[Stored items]
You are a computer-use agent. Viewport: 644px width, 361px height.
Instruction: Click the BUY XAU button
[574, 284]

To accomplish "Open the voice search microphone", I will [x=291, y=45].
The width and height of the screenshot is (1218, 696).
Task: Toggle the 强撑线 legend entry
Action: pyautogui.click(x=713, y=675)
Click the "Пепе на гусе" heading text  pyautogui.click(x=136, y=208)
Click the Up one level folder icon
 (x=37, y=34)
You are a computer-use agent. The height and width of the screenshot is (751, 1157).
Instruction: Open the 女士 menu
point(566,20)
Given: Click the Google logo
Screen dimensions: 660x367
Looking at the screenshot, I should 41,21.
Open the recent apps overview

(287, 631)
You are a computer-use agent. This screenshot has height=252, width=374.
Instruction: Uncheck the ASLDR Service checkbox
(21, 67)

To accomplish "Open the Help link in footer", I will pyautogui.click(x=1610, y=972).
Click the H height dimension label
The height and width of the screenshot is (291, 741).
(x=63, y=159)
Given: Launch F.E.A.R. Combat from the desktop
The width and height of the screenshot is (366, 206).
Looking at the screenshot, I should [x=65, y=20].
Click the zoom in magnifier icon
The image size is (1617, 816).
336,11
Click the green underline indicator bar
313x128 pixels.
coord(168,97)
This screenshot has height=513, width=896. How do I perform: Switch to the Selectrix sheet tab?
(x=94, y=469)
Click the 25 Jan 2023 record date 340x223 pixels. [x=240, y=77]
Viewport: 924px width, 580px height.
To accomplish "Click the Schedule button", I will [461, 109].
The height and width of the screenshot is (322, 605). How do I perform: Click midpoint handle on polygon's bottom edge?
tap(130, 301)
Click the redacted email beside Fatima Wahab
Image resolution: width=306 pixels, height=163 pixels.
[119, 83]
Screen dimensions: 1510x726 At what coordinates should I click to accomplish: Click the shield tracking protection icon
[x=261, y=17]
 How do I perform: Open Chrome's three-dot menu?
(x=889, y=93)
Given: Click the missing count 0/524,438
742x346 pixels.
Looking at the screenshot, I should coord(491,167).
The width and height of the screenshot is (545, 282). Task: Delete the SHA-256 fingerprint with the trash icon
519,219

* **Brief**: Copy all of the data above, character for character.

* **Answer box**:
You are a computer-use agent. Viewport: 644px width, 361px height.
Instruction: Click the BUY XAU button
[574, 284]

To accomplish "Open the voice search microphone", I will [x=291, y=45].
The width and height of the screenshot is (1218, 696).
Task: Toggle the 强撑线 legend entry
Action: pyautogui.click(x=713, y=675)
Click the "Пепе на гусе" heading text  pyautogui.click(x=136, y=208)
Click the Up one level folder icon
 (x=37, y=34)
You are a computer-use agent. The height and width of the screenshot is (751, 1157).
Instruction: Open the 女士 menu
point(566,20)
Given: Click the Google logo
Screen dimensions: 660x367
Looking at the screenshot, I should 41,21.
Open the recent apps overview

(287, 631)
You are a computer-use agent. This screenshot has height=252, width=374.
Instruction: Uncheck the ASLDR Service checkbox
(21, 67)

To accomplish "Open the Help link in footer", I will pyautogui.click(x=1610, y=972).
Click the H height dimension label
The height and width of the screenshot is (291, 741).
(x=63, y=159)
Given: Launch F.E.A.R. Combat from the desktop
The width and height of the screenshot is (366, 206).
Looking at the screenshot, I should [x=65, y=20].
Click the zoom in magnifier icon
The image size is (1617, 816).
336,11
Click the green underline indicator bar
313x128 pixels.
coord(168,97)
This screenshot has height=513, width=896. How do I perform: Switch to the Selectrix sheet tab?
(x=94, y=469)
Click the 25 Jan 2023 record date 340x223 pixels. [x=240, y=77]
Viewport: 924px width, 580px height.
To accomplish "Click the Schedule button", I will [461, 109].
The height and width of the screenshot is (322, 605). How do I perform: Click midpoint handle on polygon's bottom edge?
tap(130, 301)
Click the redacted email beside Fatima Wahab
Image resolution: width=306 pixels, height=163 pixels.
[119, 83]
Screen dimensions: 1510x726 At what coordinates should I click to accomplish: Click the shield tracking protection icon
[x=261, y=17]
 How do I perform: Open Chrome's three-dot menu?
(x=889, y=93)
Given: Click the missing count 0/524,438
742x346 pixels.
Looking at the screenshot, I should coord(491,167).
The width and height of the screenshot is (545, 282). Task: Delete the SHA-256 fingerprint with the trash icon
519,219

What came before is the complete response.